Records contained in a dataset:
::::::
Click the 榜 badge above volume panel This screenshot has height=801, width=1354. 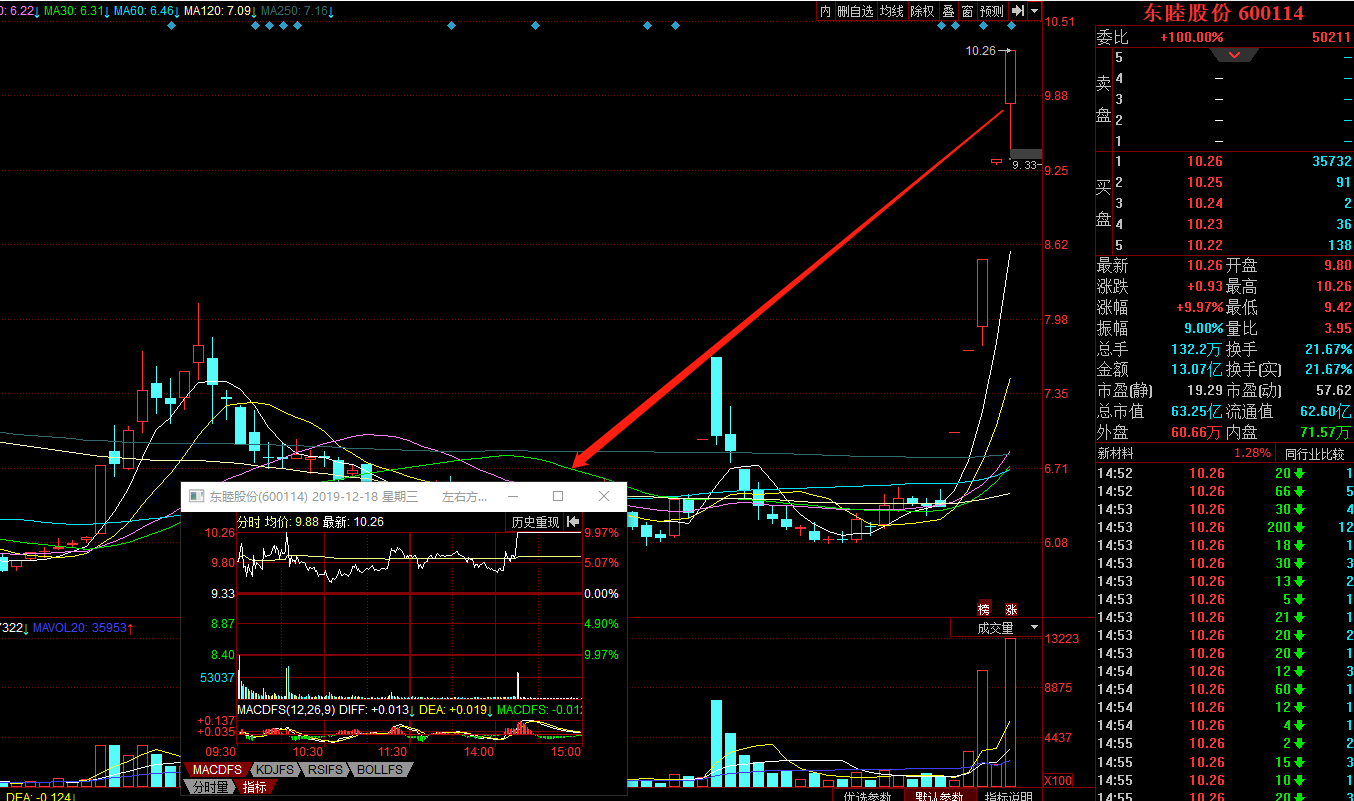pos(984,609)
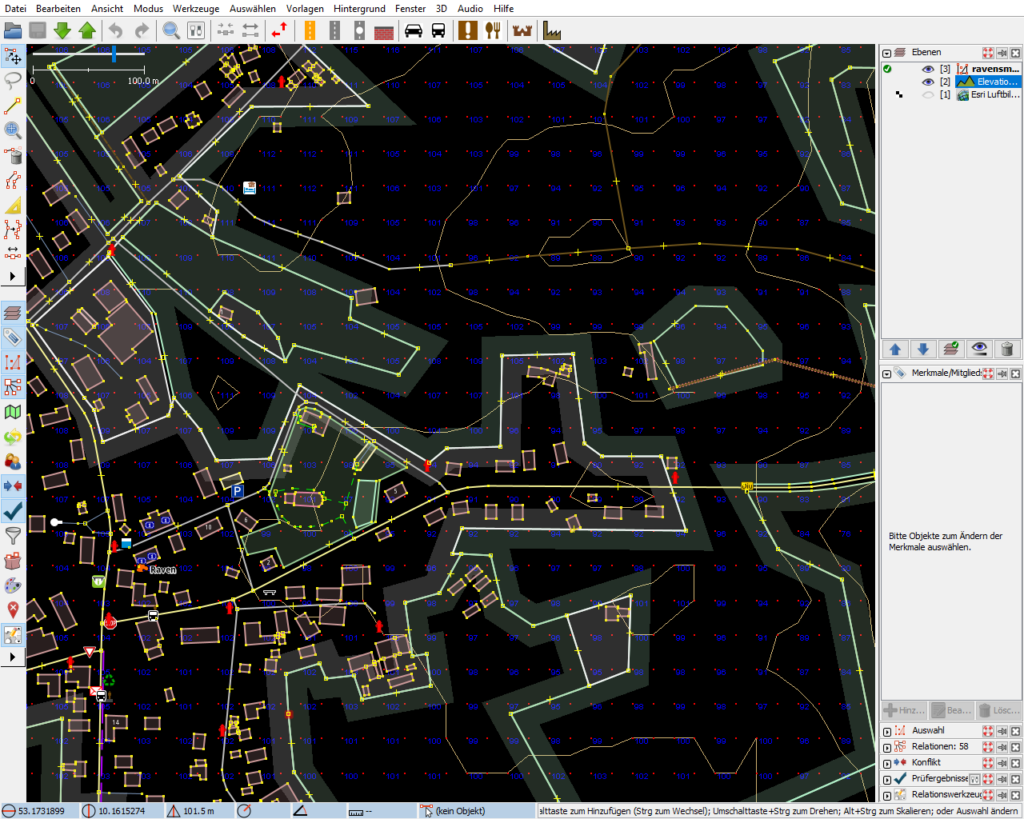Toggle visibility of Elevation layer
The image size is (1024, 819).
(x=928, y=82)
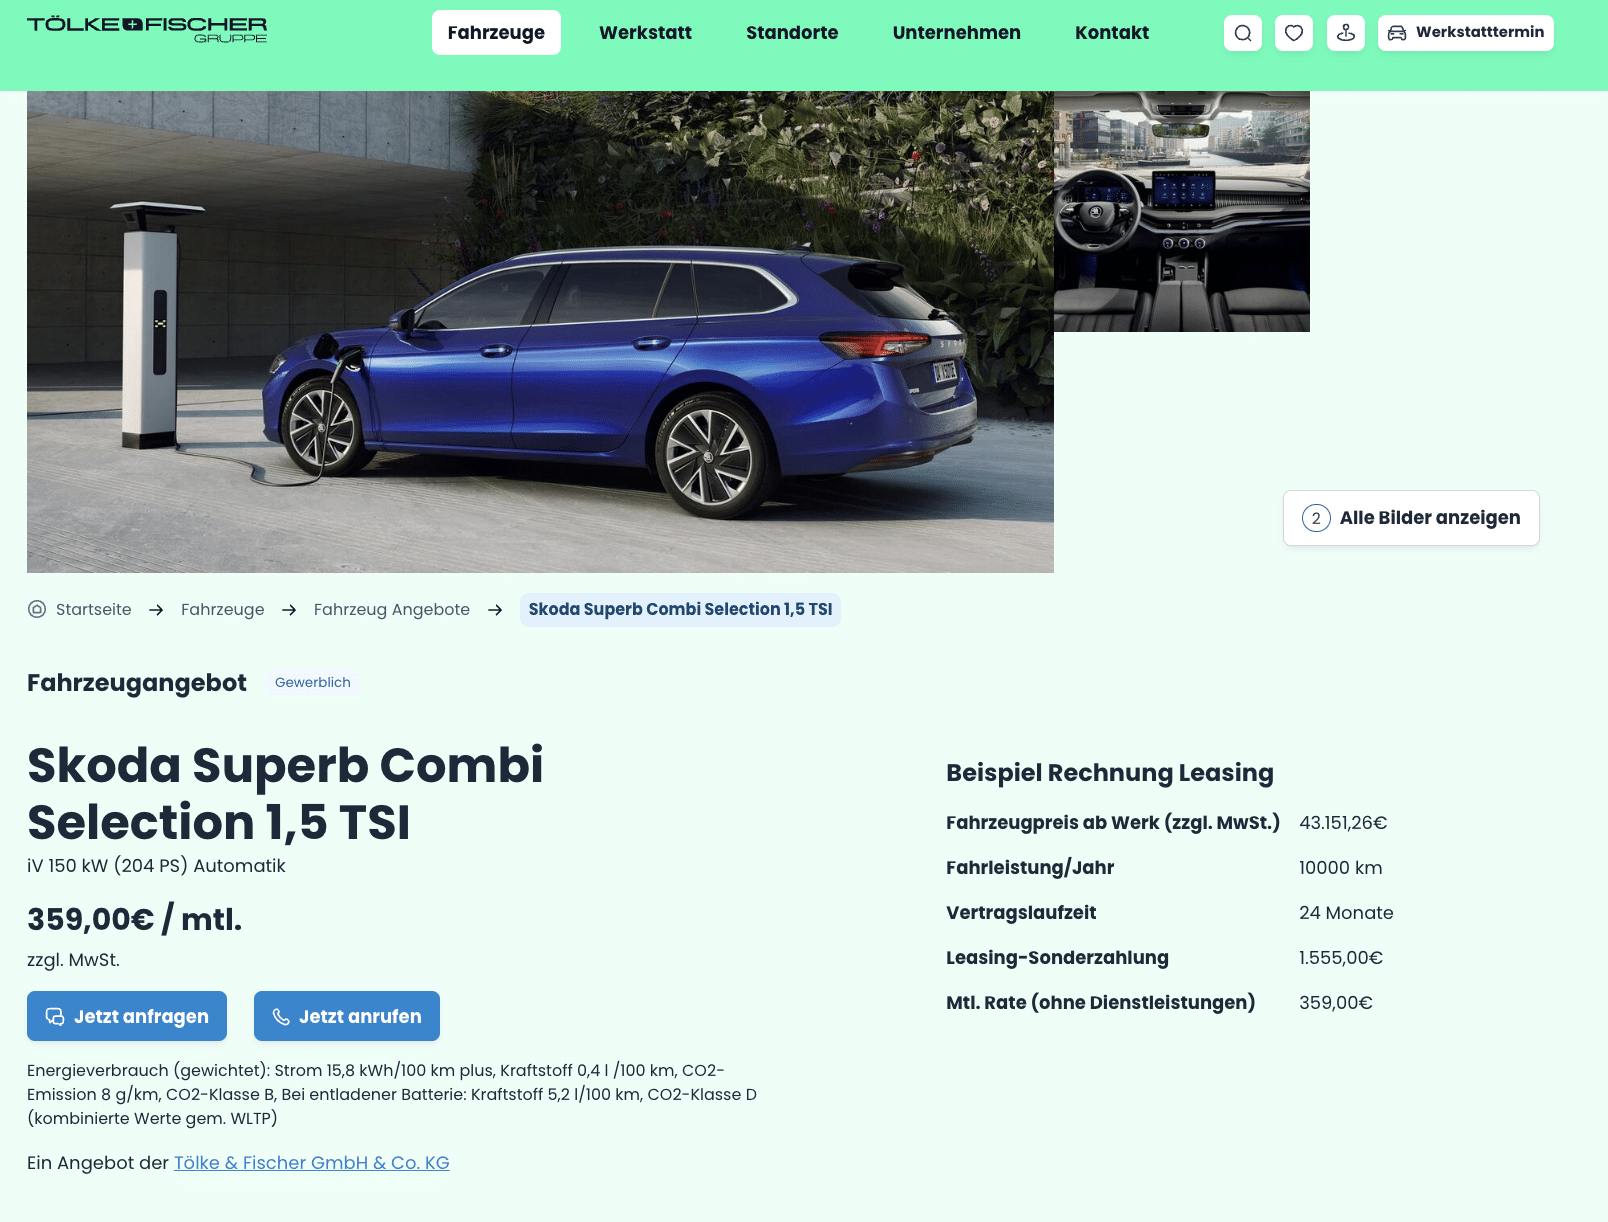The image size is (1608, 1222).
Task: Click the circled 2 image count badge
Action: click(1316, 518)
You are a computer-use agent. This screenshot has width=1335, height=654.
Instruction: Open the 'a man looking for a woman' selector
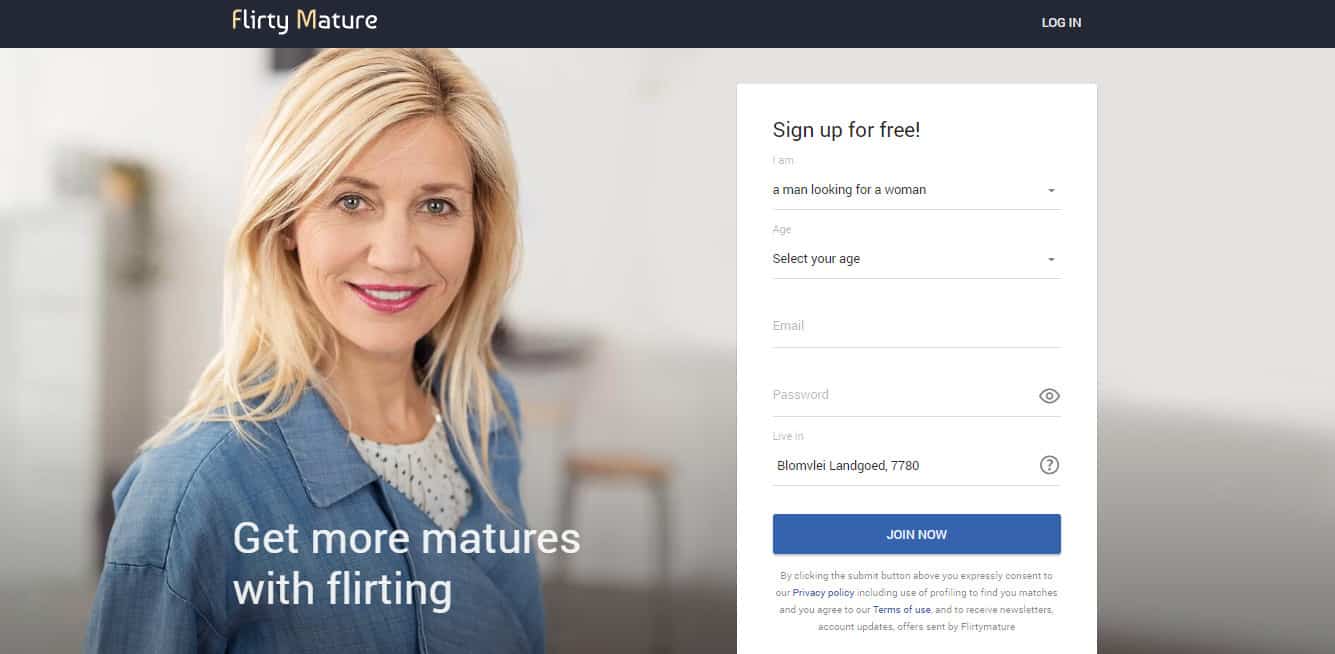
::::::
From the line holding "You are a computer-use" to the final line of the data above, give each line again exactly, both ends included, and drop the pictures.

You are a computer-use agent. This screenshot has width=1335, height=654.
Instruction: Open the 'a man looking for a woman' selector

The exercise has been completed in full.